## About this task
Reproduce exactly the line that includes "How do I perform: Click" and all lines after it, ending with the last line of the data.
Start of Information provided
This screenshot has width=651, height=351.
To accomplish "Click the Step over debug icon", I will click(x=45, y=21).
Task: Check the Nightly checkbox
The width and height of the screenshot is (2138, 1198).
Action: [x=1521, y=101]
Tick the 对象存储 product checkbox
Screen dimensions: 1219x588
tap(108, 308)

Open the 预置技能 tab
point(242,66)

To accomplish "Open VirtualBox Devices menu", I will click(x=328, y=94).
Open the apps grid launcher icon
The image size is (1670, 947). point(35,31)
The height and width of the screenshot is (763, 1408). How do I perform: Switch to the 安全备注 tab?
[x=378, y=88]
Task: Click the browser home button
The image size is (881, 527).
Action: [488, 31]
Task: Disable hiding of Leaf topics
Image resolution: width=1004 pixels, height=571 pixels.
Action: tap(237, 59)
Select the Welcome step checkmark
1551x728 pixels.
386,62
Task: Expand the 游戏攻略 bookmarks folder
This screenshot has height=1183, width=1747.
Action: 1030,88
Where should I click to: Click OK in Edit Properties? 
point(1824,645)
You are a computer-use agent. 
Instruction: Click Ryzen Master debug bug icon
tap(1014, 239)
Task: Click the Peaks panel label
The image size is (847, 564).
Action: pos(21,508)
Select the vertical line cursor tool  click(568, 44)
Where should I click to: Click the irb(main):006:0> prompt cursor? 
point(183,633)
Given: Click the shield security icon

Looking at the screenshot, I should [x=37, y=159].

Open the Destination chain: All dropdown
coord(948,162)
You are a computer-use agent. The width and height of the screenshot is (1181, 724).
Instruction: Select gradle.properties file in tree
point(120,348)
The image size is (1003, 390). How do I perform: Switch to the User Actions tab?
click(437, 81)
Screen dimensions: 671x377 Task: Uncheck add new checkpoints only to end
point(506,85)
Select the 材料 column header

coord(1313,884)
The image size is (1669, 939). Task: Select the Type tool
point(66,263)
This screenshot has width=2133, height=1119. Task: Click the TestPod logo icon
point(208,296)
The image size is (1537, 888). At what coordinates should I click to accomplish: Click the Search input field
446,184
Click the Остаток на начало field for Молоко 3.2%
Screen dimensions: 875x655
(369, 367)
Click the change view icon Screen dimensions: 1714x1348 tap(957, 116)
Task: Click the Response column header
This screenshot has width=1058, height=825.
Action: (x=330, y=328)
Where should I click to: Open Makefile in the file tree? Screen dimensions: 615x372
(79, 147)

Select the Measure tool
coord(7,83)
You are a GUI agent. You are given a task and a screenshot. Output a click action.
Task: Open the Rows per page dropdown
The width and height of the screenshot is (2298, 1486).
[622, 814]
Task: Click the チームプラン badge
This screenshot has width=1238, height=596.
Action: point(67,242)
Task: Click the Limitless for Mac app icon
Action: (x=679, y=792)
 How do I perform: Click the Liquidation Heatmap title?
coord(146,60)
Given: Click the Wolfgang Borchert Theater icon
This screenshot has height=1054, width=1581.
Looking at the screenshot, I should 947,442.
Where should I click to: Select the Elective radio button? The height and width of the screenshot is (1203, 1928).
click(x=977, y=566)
End of Information provided
## Solved exercise
 How do I perform: Click the Liquidation Heatmap title?
coord(146,60)
Given: Click the Wolfgang Borchert Theater icon
This screenshot has height=1054, width=1581.
Looking at the screenshot, I should 947,442.
Where should I click to: Select the Elective radio button? The height and width of the screenshot is (1203, 1928).
click(x=977, y=566)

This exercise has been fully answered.